# Reading xml docs



## chessmaster (Sep 30, 2013)

I'm a little stumped on how to read the "article.xml", docs. I tried opening them up in my browser. But, apparently that is not the correct way as I'm not viewing them correctly. Any suggestions? Reading and viewing the docs in general?


----------



## sizemj (Sep 30, 2013)

`less` would work. XML though will look like XML. It*'*s a markup language. Man page: http://www.freebsd.org/cgi/man.cgi?query=less&apropos=0&sektion=0&manpath=FreeBSD+9.2-RELEASE&arch=default&format=html


----------



## chessmaster (Sep 30, 2013)

I used `make FORMAT=pdf install clean`, to build the docs with PDF. Still I'm unable to view the XML files in the user documents.


----------



## kpa (Sep 30, 2013)

The .xml files are source files for conversions to different presentation formats, html and pdf for example. View the resulting .pdf or .html files, not the .xml source files.


----------



## wblock@ (Sep 30, 2013)

Yes, the article.xml and book.xml files are source articles that can generate output in several formats.  Most people do not need to build them, but just read the generated HTML or PDF versions on the web page: http://www.freebsd.org/docs/books.html.

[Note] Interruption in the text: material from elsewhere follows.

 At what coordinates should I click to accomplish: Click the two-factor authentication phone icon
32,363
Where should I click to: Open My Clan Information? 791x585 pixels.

There is more information about building and editing the documentation in the FreeBSD Documentation Project Primer for New Contributors.


----------



## cpm@ (Oct 1, 2013)

Also check out this extensive online tutorial: Using XSL Formatting Objects.


----------



## chessmaster (Oct 1, 2013)

Thanks for the suggestions! I was able to make due with the following command above. Without the quotes as documented in the handbook.


----------